━━━━━ Input data

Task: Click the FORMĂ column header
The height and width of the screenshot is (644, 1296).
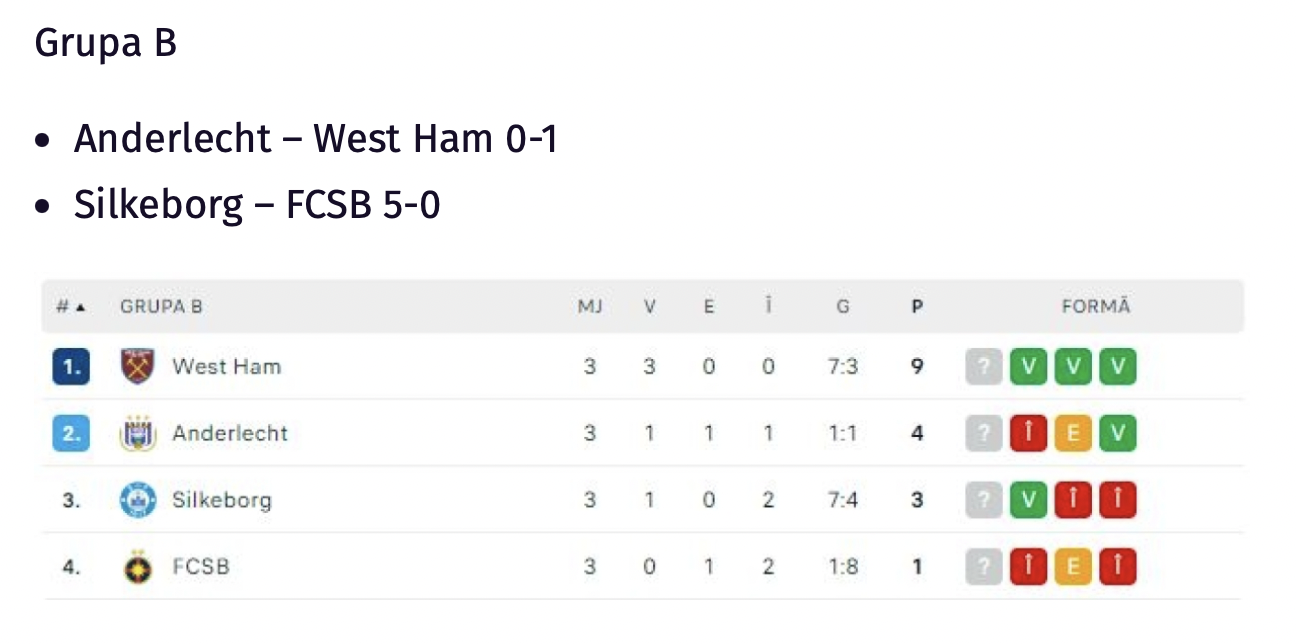Action: point(1095,307)
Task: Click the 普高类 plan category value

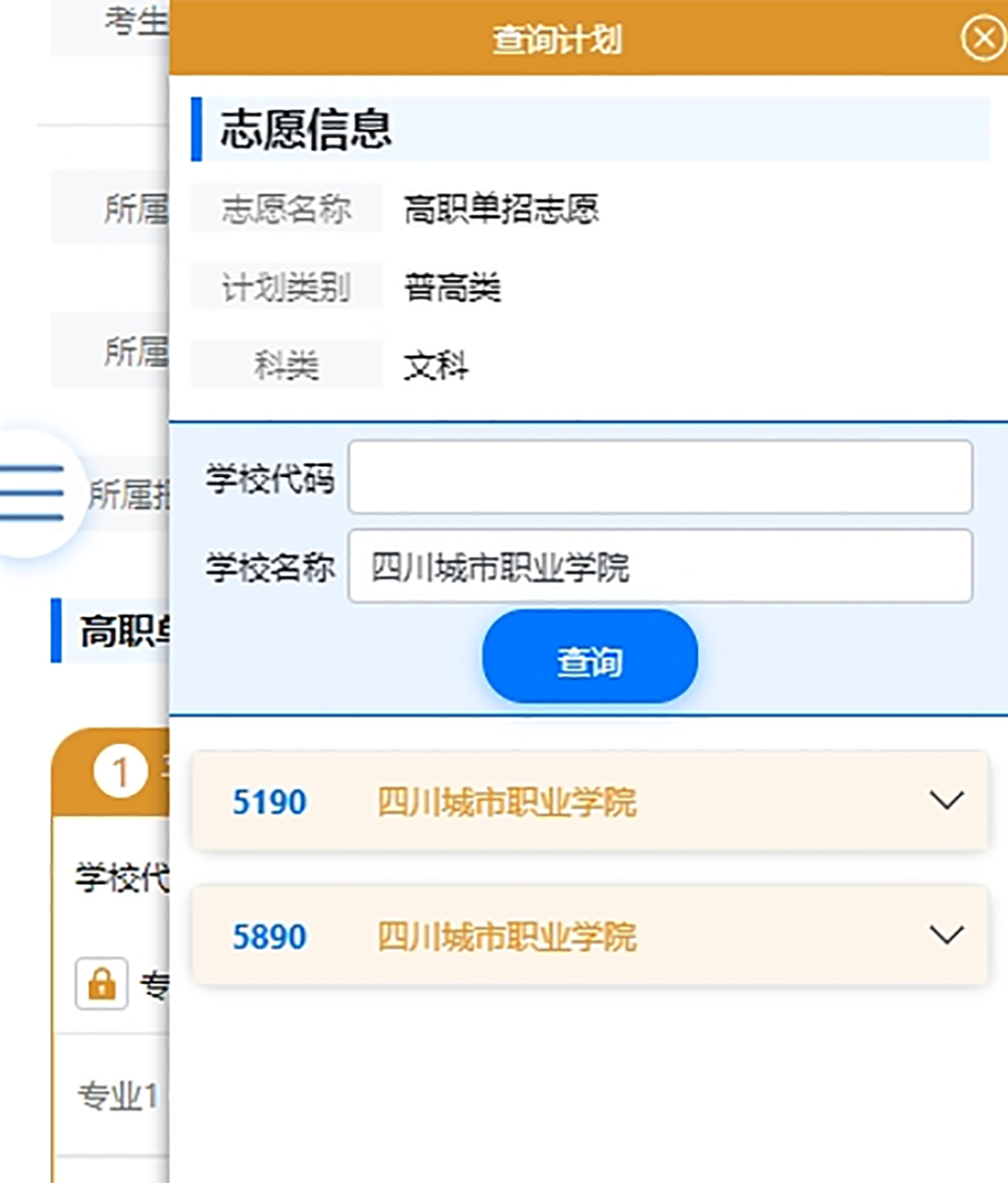Action: coord(453,287)
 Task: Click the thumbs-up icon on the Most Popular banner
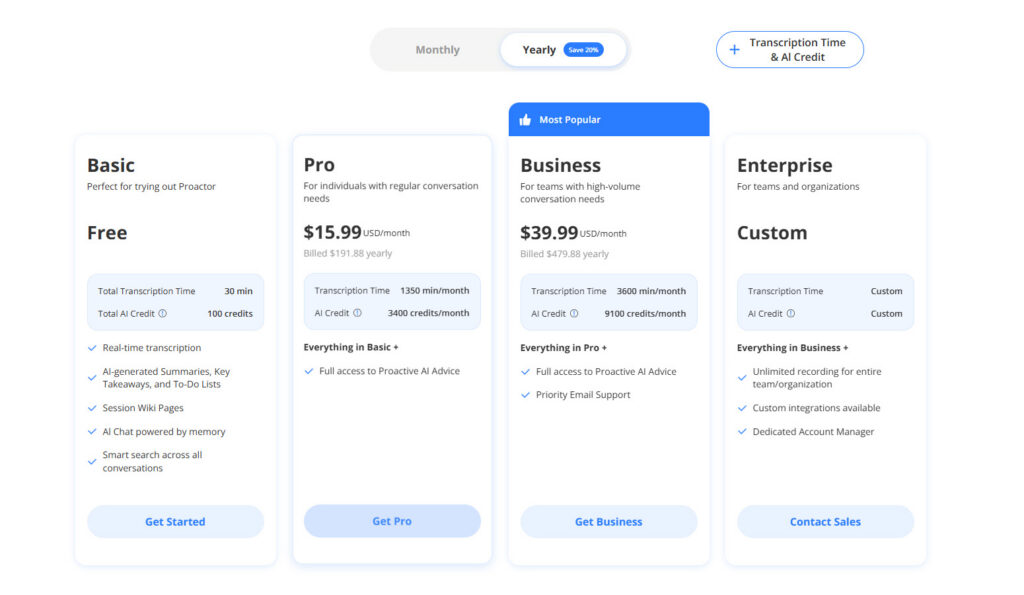526,118

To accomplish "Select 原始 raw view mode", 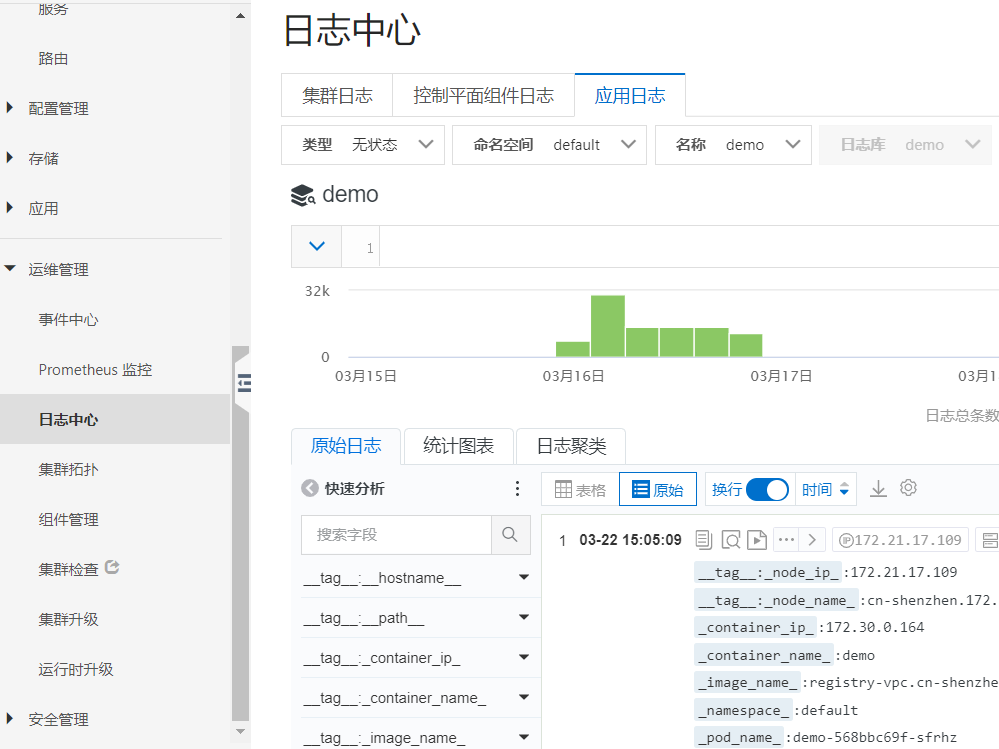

━━━━━━━━━━

Copy out the material word for word, without any images.

* **Written answer**
Task: Click the FORMĂ column header
The height and width of the screenshot is (644, 1296).
Action: point(1095,307)
Task: Click the 普高类 plan category value

Action: coord(453,287)
 Task: Click the thumbs-up icon on the Most Popular banner
526,118

To accomplish "Select 原始 raw view mode", 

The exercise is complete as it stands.